But all good things must come to an end, as they say. And following O’Neill’s departure, McNamara’s contract was due to expire.

For as much as the club insisted that a new contract was on its way, it never materialised in time and McNamara somewhat surprisingly agreed to join Wolverhampton Wanderers, where he made a positive impression under Glenn Hoddle until a cruciate knee ligament injury stopped him in his tracks.

So, over the next few seasons McNamara’s career would wind down with Aberdeen, Falkirk and Partick Thistle before his managerial career began.

It was quite a tepid conclusion to his playing days, which also included 33 Scotland caps and an appearance at the 1998 World Cup.

But for evidence of the real Jackie McNamara, one can look no further than his Trojan contribution to the green and white cause over many years when he showed not only commitment, loyalty and longevity, but also character, adaptability and no little on-field panache.

For one never inclined to boast much swagger, there was an admirable, almost quiet sophistication to his game; one that rarely grabbed the headlines but which regularly got the job done and won the hearts – and much praise – from fellow professionals and fans alike.
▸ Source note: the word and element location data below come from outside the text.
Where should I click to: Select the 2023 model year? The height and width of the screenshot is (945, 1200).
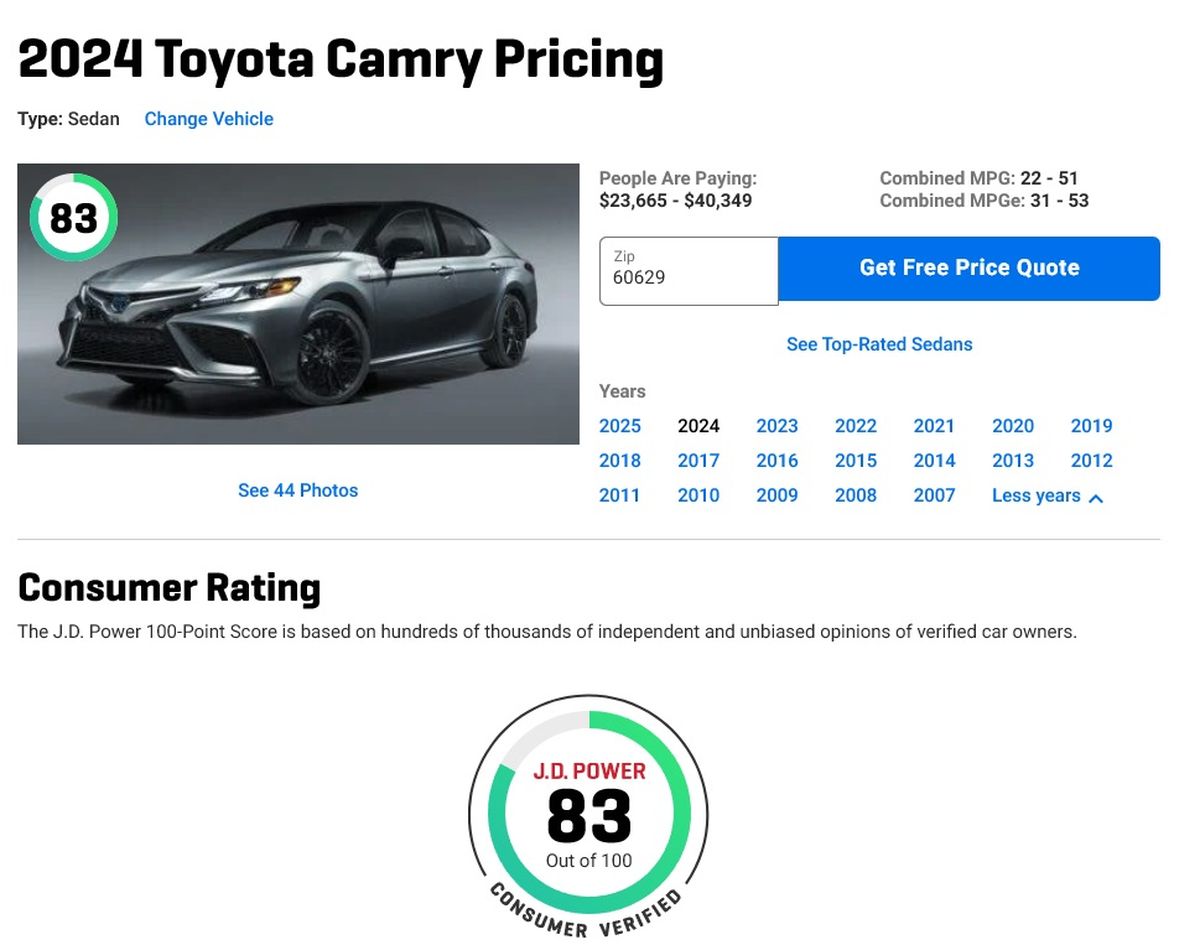(777, 426)
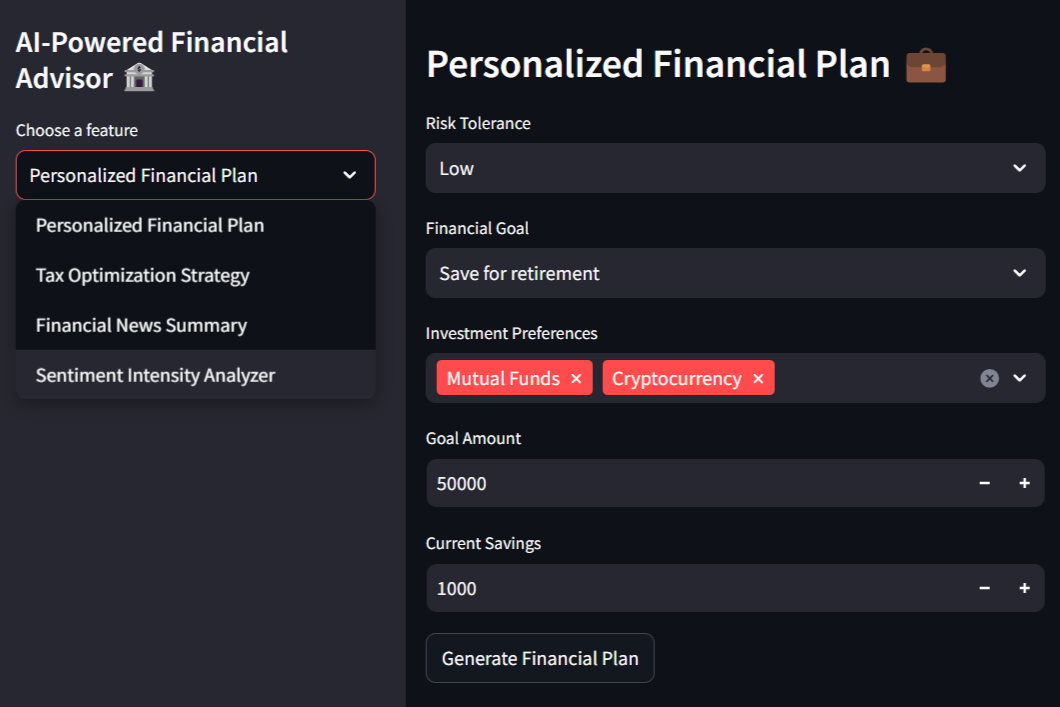Viewport: 1060px width, 707px height.
Task: Click the bank building icon in sidebar
Action: [x=139, y=79]
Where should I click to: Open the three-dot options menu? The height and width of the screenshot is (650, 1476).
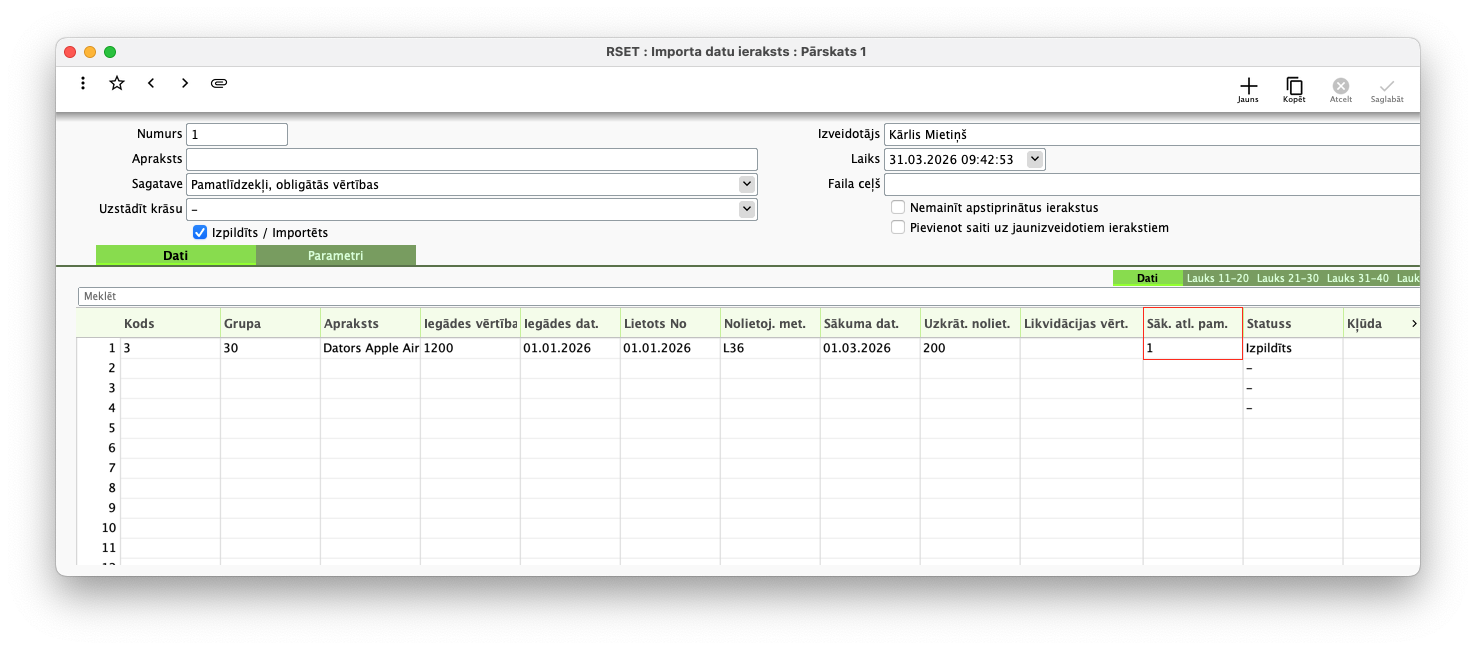83,83
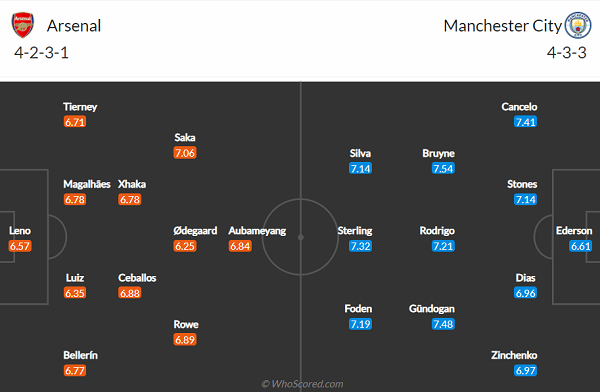Image resolution: width=600 pixels, height=392 pixels.
Task: Click Aubameyang's 6.84 rating badge
Action: pyautogui.click(x=240, y=246)
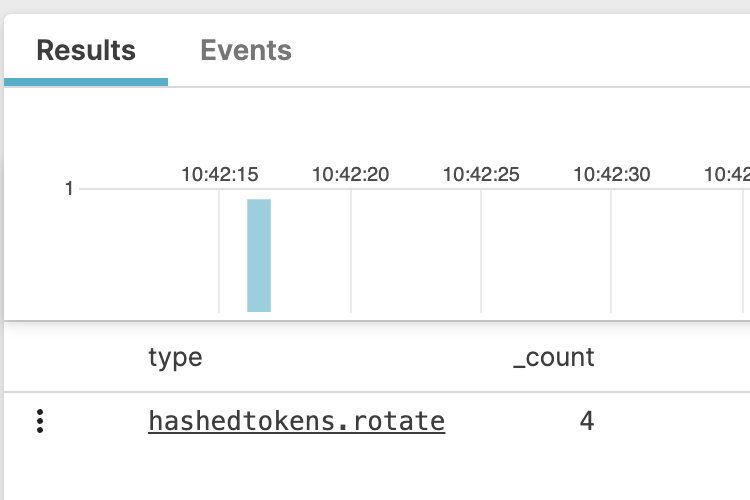Click the partially visible rightmost time label

727,174
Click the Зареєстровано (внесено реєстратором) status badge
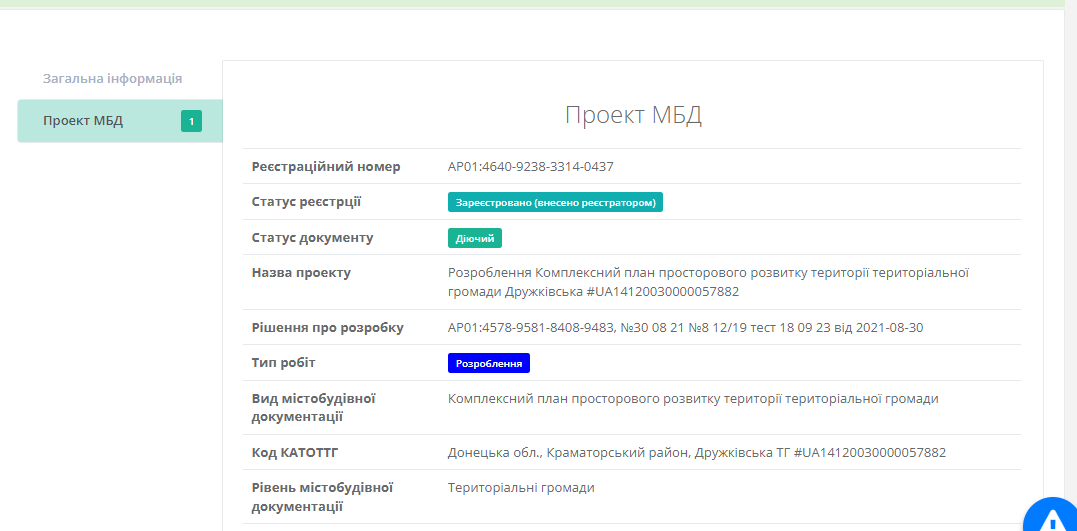Screen dimensions: 1077x531 pyautogui.click(x=555, y=202)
To see such a beacon of playing consistency well and truly stripped of his many deserved stripes in the last year, through his double managerial disappointments, will be regretful to most fair-minded football fans.

But such are the risks undertaken by skilled footballers when they decide to continue their love for the game, in the dug-out, on the conclusion of their playing days.

Once they become the boss, and not just one of a sizeable squad of players, they are pretty much wholly responsible for the results of their team. And when things start to go against them, there is never a safe hiding place. They take the flak and, ultimately, endure the sack.

Because of his knowledge and experience in the game, it’s difficult to imagine that McNamara would not be first to proclaim his spell as York manager as an unmitigated disaster.

And naturally, any York fan reading might not want to read my stuff again – especially if they witnessed their team get battered by Guiseley.

But in football, I believe there are times when we should scrutinise and analyse people’s most recent work. Of course, any manager – whether a past great or no-mark, journeyman player – needs to be held accountable for performances and results.

Yet, when all the furore and criticism that these days hits hard at managers  makes way for calmer heads, it’s also quite appropriate to revisit a person’s overall career. To maybe give them fair hearing and not just lambast them for any perceived recent shortcomings.

Lord knows, if we judged some of the game’s most skilled talents solely on their managerial exploits, we could have little option but to describe the likes of John Barnes, Gheorghe Hagi, Lothar Mattheus and Hristo Stoichkov as completely and utterly hopeless.

And with that in mind, it seems only right not to let recent events taint fond memories of one of the most cultured Scottish defenders of recent times – Wee Jackie McNamara.